L’homme qui a tout changé

En 2013, quand Jeff Bezos a racheté le Washington Post pour 250 millions de dollars, on a cru à un sauveur. Un milliardaire visionnaire, prêt à investir dans le journalisme de qualité. Aujourd’hui, on comprend que Bezos n’était qu’un propriétaire comme un autre : obsédé par les profits, indifférent à la mission sociale du Post, prêt à sacrifier des centaines de carrières pour équilibrer ses comptes.
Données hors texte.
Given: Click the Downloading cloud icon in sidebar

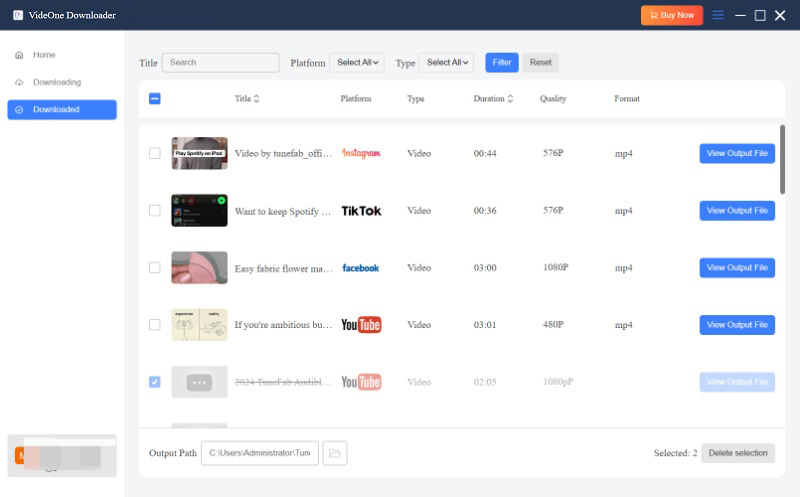Looking at the screenshot, I should click(x=19, y=82).
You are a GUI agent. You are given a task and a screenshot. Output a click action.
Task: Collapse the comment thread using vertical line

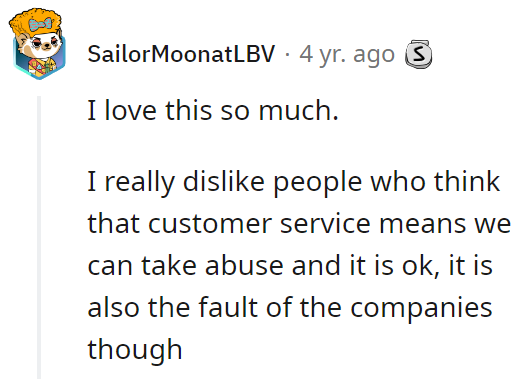[x=39, y=237]
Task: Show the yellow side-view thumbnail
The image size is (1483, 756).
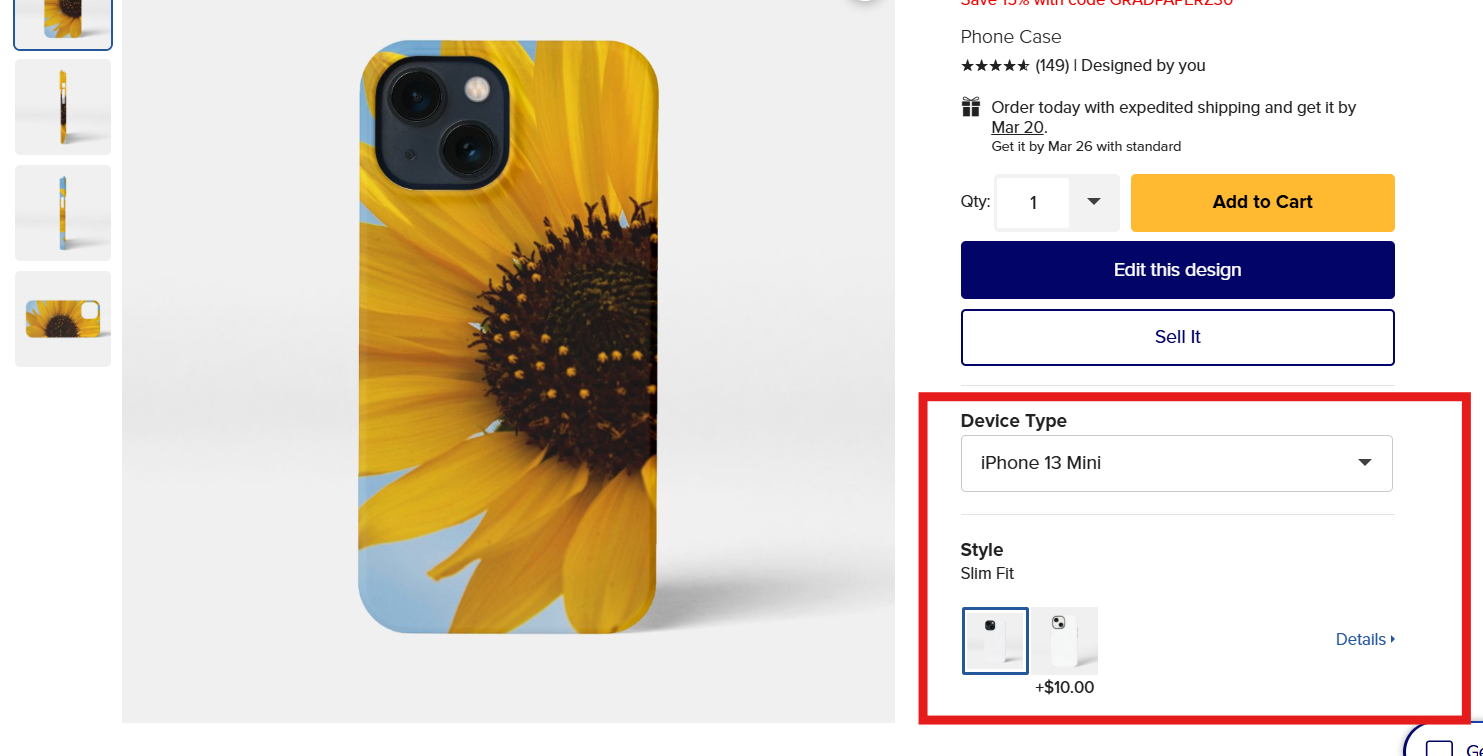Action: coord(63,107)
Les employés l’ont supplié. Ils lui ont écrit des lettres, des appels désespérés. Ils lui ont rappelé l’héritage du Post, son rôle dans la démocratie, son importance pour la vérité. Bezos est resté silencieux. Pas un mot. Pas une explication. Juste des licenciements, des coupes, des restructurations. Comme si le Post n’était qu’un entrepôt d’Amazon, un coût à optimiser, un actif à liquider.

Je me souviens d’une phrase de Bezos, en 2013 : « Le journalisme est important. » Où est passé cet homme ? Où est passée cette conviction ? Aujourd’hui, il agit comme un PDG froid, calculateur, prêt à tout pour réduire les pertes. Même à détruire un monument du journalisme. Même à trahir ceux qui ont fait la grandeur du Post. Je me demande ce qu’il ressent, s’il ressent quelque chose, en regardant ces centaines de vies brisées. Est-ce que l’argent compense ? Est-ce que le pouvoir efface la culpabilité ?

Le virage conservateur qui a tout changé

Bezos n’a pas seulement licencié. Il a transformé le Post. Il a imposé un virage éditorial vers la droite, retirant son soutien à Kamala Harris pendant la présidentielle de 2024, limitant les voix progressistes, censurant les opinions libérales. Résultat ? Les abonnés sont partis. Les lecteurs se sont détournés. Le Post a perdu son âme.

Et aujourd’hui, il paie le prix. Les licenciements ne sont pas une surprise. Ils sont la conséquence logique d’une stratégie désastreuse, d’un mépris pour les valeurs qui ont fait la réputation du Post. Bezos a voulu faire du Washington Post un Fox News bis. Il a échoué. Et ce sont les journalistes qui paient.

Ce contenu a été créé avec l'aide de l'IA.